[Records excerpted from a collection]
________________________

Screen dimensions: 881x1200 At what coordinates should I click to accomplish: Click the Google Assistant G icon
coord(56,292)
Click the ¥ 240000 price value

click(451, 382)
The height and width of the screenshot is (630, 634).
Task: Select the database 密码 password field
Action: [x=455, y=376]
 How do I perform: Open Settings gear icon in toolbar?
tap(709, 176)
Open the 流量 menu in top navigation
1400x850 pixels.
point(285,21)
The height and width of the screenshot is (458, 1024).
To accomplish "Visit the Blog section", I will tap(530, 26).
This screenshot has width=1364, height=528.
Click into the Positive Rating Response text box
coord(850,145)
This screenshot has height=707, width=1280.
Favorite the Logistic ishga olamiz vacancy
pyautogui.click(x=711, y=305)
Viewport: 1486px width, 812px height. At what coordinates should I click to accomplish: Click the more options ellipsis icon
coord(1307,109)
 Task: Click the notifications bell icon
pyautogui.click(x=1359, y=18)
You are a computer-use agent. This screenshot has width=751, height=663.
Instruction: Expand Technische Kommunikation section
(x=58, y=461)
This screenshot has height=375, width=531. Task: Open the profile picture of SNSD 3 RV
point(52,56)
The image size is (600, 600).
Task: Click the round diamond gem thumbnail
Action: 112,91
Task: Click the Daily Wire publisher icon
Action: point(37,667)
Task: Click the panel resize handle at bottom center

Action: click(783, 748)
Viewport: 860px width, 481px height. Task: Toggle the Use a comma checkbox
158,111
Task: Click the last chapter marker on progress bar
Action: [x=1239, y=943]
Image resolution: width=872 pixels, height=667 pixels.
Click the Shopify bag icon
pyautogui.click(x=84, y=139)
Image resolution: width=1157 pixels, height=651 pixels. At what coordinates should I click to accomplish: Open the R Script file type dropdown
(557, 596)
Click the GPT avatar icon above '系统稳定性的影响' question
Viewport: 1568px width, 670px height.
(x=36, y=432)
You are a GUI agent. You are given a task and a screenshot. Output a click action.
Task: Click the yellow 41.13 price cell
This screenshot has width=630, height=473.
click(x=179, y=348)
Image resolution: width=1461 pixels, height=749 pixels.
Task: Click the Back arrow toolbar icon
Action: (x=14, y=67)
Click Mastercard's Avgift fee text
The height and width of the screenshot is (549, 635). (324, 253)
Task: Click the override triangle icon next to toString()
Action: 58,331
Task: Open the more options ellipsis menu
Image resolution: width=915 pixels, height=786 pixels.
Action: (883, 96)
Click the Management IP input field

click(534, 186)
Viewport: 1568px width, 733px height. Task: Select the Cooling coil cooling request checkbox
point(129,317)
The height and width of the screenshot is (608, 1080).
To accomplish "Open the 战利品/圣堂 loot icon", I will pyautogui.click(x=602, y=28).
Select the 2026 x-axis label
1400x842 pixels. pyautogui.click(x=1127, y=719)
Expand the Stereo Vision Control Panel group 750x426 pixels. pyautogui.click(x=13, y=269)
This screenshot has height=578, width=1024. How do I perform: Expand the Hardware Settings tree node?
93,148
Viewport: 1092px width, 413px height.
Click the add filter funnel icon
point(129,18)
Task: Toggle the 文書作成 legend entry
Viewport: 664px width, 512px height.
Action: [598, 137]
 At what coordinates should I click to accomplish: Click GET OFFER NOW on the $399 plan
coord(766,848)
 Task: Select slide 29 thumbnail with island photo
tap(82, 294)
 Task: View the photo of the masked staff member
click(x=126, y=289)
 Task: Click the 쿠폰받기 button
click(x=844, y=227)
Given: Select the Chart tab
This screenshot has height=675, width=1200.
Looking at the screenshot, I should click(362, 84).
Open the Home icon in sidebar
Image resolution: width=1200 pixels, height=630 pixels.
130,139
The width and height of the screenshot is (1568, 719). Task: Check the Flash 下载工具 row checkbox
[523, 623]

________________________

What lines above hold the word "will"? Pull each one out.

● **Expected answer**
To accomplish "Visit the Blog section", I will tap(530, 26).
To accomplish "Open the 战利品/圣堂 loot icon", I will pyautogui.click(x=602, y=28).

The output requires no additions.